Based on my experience, here are seven areas to consider to improve the management of your organization’s performance:

  1. Formulate operational planning and process methodologies. Begin by considering the policy, budget, staffing and skills needed to support current and future activities. Apply Business Process Management (BPM) methodologies such as Lean Six Sigma to enable a well-managed organization that maps process to performance. Large-scale cultural change management requires time. Consider implementing a phased, measured program such as John P. Kotter’s 8 Steps to transform an agency’s view of performance information from one of compliance to one of learning and leading from it.
  2. Establish strategic planning links between agency level planning and division-specific processes. Create a strategy to communicate and engage with internal and external stakeholders to show how their actions relate to the overarching mission, goals, and national good.
  3. Design initiatives to achieve operational efficiency and effectiveness. Celebrate success by sharing examples of how performance management best practices translate to tangible improvements internally and externally. For example, when a team I supported achieved their target of obtaining benchmark status with their Capital Investment Portfolio scorecard, I lauded their performance publicly as a shining example of how to partner with the client to apply performance management best practices to deliver value.
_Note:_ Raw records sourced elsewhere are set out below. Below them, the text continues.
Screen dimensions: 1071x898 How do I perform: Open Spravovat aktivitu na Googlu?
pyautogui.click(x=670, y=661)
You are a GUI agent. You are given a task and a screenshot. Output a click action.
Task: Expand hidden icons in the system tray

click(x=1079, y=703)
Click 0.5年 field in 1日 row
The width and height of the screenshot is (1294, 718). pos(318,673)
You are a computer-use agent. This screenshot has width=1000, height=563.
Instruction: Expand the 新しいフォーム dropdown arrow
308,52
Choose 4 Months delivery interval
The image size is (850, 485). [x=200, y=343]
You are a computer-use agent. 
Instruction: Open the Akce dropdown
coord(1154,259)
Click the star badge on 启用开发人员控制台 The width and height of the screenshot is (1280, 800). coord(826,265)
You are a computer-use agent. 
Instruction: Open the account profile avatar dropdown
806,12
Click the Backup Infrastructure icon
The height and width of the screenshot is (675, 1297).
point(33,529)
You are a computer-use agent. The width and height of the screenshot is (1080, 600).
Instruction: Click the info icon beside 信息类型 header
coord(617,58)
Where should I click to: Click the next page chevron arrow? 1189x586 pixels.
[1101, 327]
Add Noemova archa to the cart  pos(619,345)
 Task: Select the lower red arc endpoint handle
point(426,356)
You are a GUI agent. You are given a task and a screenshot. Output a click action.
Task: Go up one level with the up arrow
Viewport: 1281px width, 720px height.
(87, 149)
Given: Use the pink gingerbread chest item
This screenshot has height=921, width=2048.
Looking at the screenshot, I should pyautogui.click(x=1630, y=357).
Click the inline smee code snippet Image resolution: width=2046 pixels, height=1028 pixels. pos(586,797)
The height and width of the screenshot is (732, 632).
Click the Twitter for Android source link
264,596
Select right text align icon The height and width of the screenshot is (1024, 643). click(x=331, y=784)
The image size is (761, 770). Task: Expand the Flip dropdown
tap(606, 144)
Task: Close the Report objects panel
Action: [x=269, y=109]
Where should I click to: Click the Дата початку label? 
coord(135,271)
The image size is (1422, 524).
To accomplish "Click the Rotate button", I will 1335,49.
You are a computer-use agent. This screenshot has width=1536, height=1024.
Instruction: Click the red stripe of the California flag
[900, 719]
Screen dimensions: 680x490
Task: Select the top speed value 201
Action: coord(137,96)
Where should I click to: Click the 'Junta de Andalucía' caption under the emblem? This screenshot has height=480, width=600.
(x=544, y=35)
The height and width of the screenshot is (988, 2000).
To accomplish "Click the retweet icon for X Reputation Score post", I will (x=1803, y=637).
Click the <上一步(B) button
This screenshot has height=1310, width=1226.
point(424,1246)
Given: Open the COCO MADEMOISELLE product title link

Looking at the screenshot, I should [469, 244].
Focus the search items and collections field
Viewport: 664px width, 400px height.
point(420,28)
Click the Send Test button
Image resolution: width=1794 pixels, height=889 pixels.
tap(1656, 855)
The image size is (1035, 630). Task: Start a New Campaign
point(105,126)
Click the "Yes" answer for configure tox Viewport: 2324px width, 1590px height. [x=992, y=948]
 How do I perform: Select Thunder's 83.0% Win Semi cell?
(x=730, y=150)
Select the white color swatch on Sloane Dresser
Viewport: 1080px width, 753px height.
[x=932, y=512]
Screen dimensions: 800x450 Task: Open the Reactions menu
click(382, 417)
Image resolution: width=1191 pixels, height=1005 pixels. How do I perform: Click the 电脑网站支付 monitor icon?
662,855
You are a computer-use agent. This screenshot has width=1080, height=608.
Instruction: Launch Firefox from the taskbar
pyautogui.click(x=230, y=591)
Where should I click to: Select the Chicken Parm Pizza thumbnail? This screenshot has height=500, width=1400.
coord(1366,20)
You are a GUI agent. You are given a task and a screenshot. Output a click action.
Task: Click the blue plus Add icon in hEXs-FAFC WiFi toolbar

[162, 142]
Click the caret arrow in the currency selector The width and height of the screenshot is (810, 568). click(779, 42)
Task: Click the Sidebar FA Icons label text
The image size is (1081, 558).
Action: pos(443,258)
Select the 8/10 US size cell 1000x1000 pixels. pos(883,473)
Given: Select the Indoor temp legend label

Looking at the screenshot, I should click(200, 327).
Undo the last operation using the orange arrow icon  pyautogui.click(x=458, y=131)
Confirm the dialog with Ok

  4. Provide performance management training. Understand staff competencies, then develop training and education on performance measurement, as well as on applying best practices across major performance management life cycle areas like planning, measuring, evaluating, analyzing, reviewing and reporting. Ensure the training is delivered through multiple methods.
  5. Prioritize data collection. Ensure sufficient mechanisms (e.g., reviews, pilots, prototypes, experiments) capture feedback and lessons learned (“what worked and what needs fixing”), and that they are adjudicated and applied correctly.
  6. Conduct benchmarking. Compare performance to other divisions, agencies, and the private sector.
  7. Adopt a 360 approach to drive performance improvement (e.g., top-down support and positive tone, empowering local ingenuity, leveraging a Program Management Office (PMO) to manage and track change initiatives.

Performance Management is more than laws, regulations, and compliance. It’s a culture that helps organizations use data and information to continuously learn and improve. This leads to doing the right things and doing the right things right. In other words, an accomplishment worth a standing ovation!